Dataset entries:
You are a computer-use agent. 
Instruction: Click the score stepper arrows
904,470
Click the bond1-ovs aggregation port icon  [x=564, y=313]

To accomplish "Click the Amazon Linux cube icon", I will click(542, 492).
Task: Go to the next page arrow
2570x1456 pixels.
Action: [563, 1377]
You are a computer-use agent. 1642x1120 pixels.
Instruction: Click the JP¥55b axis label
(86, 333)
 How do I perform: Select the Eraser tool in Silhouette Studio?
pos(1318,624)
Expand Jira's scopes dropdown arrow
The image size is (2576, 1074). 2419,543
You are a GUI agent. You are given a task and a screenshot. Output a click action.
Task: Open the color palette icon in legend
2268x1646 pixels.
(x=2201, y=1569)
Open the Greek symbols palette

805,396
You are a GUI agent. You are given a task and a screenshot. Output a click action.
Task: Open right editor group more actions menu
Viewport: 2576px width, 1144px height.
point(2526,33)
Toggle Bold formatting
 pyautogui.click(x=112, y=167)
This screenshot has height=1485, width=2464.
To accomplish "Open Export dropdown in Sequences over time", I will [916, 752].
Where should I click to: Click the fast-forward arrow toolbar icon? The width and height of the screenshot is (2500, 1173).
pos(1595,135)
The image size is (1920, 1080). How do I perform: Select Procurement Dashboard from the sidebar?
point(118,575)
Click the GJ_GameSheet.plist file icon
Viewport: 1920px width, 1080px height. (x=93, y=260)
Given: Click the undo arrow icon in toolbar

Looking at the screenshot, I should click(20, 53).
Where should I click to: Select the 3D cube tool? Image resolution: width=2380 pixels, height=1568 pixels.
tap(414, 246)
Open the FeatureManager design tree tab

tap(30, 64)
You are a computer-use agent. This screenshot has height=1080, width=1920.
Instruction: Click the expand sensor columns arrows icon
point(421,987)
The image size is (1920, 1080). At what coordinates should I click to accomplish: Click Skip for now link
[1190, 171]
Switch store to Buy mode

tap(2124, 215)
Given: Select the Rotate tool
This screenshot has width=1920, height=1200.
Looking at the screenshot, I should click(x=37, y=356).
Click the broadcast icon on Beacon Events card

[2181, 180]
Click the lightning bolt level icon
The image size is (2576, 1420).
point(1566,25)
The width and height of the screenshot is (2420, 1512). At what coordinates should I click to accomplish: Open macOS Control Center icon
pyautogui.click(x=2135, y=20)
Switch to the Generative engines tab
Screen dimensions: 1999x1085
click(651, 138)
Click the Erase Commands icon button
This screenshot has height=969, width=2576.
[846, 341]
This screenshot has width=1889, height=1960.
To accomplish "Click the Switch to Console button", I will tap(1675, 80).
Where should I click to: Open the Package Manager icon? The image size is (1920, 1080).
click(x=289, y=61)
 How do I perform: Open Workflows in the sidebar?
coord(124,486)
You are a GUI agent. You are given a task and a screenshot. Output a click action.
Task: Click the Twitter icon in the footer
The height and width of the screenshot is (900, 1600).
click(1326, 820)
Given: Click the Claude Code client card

## TASK
Take every line from the data that includes the word "will".

## SOLUTION TO THE EXERCISE
To accomplish "Click the Amazon Linux cube icon", I will click(542, 492).
To accomplish "Open Export dropdown in Sequences over time", I will [916, 752].
To accomplish "Click the Switch to Console button", I will tap(1675, 80).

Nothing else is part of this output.